Stored items
※

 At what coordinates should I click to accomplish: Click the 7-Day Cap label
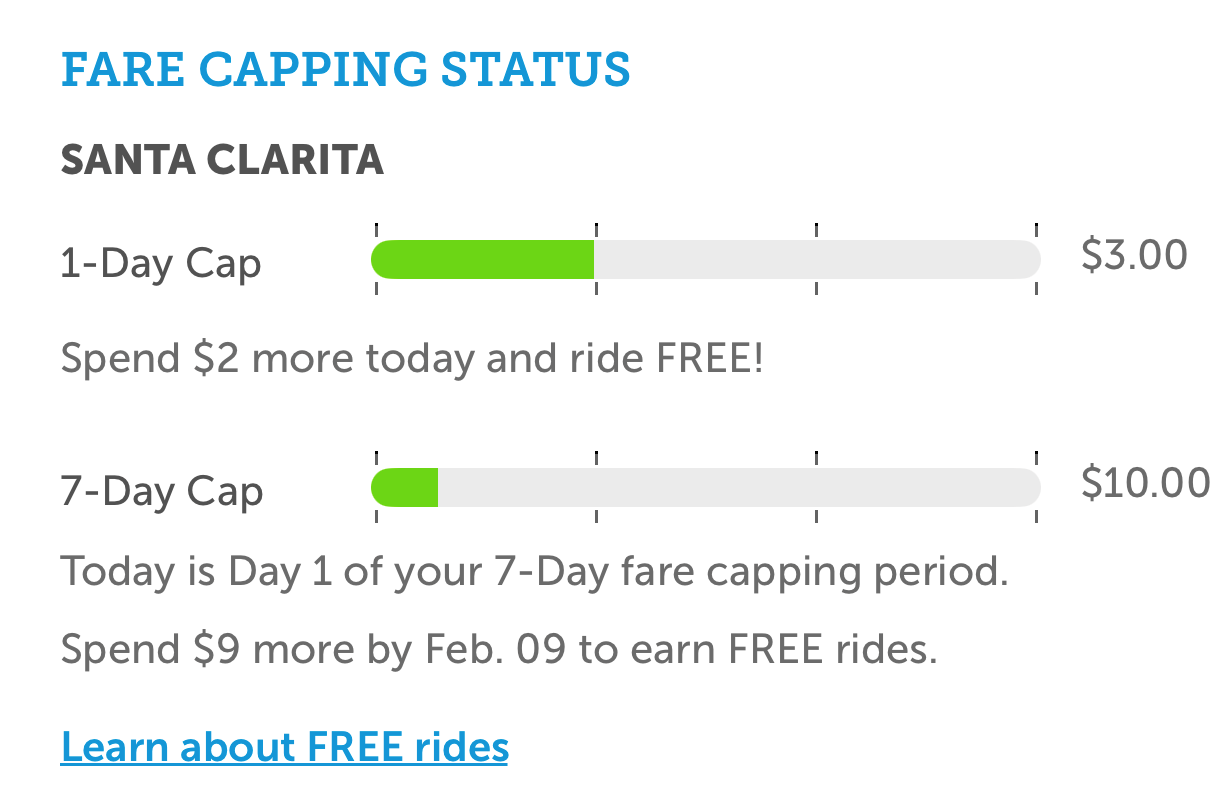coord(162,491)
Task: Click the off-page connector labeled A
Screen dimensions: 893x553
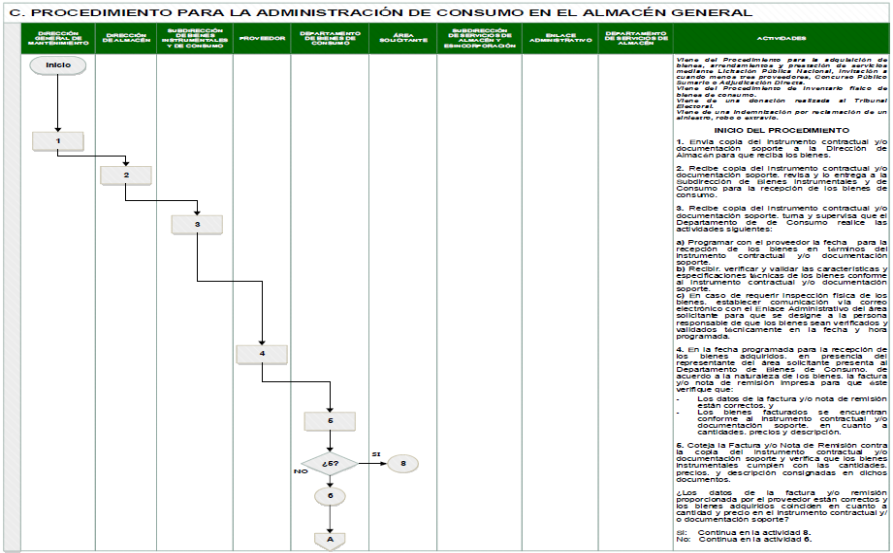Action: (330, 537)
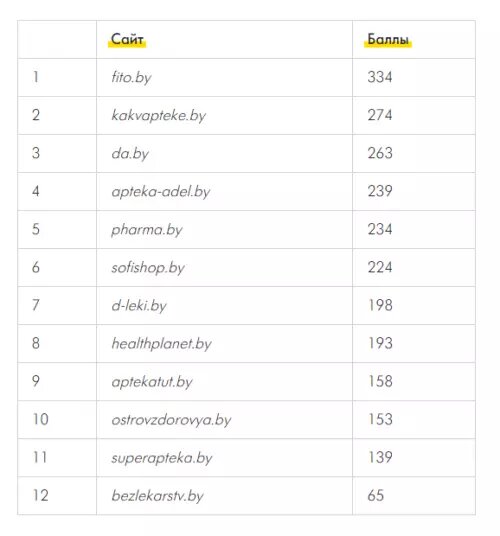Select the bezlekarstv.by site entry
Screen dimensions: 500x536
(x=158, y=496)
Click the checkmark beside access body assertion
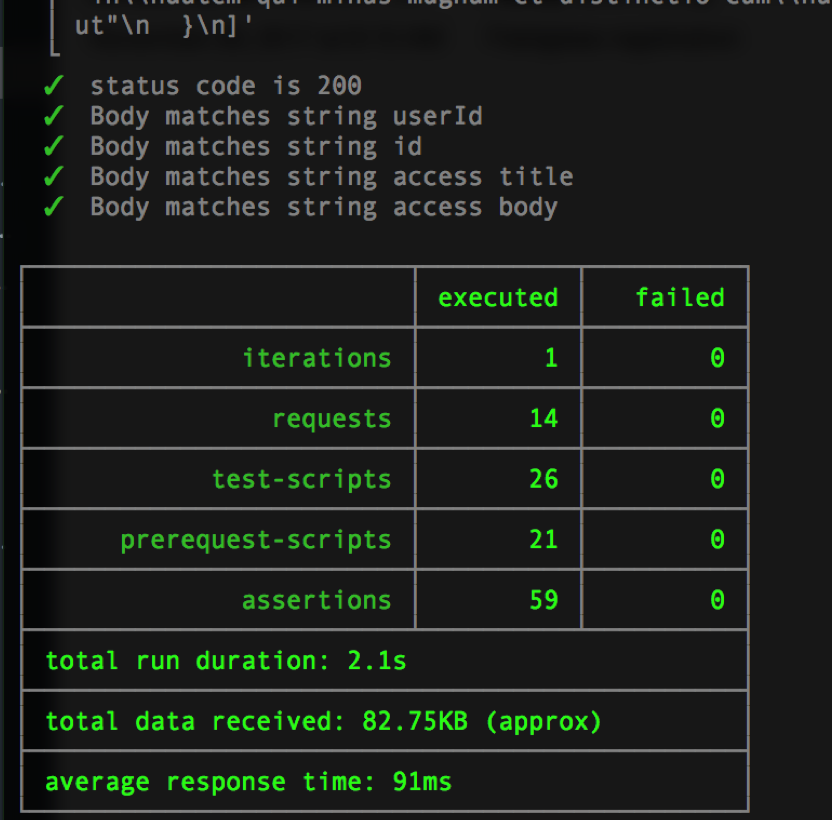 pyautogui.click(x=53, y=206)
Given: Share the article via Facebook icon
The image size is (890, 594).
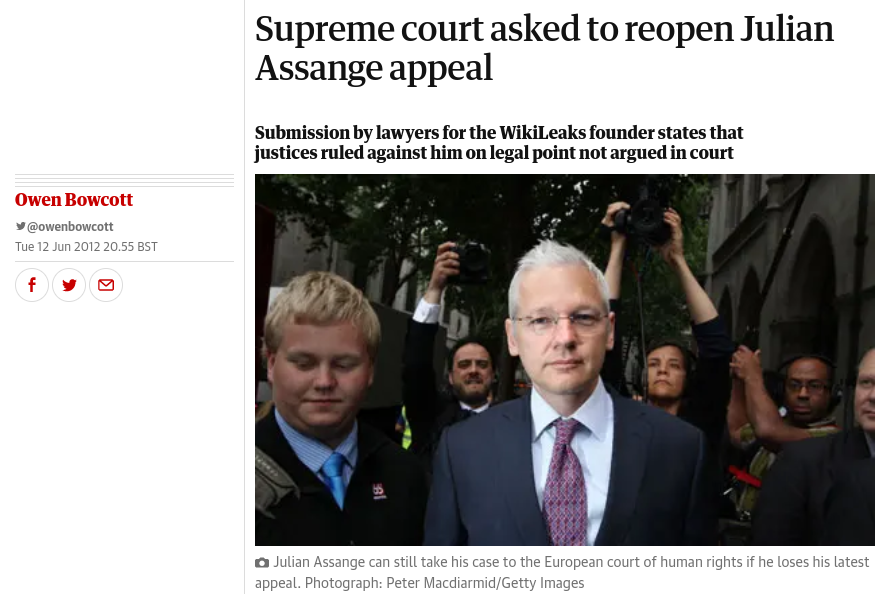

※

(Your goal)
Please output every record above exactly as written, leaving out the pictures.

(Reply to the task)
 At what coordinates should I click to accomplish: Click the 7-Day Cap label
coord(162,491)
Task: Click the off-page connector labeled A
Screen dimensions: 893x553
Action: (330, 537)
Select the bezlekarstv.by site entry
Screen dimensions: 500x536
(x=158, y=496)
Click the checkmark beside access body assertion
 pyautogui.click(x=53, y=206)
Given: Share the article via Facebook icon
The image size is (890, 594).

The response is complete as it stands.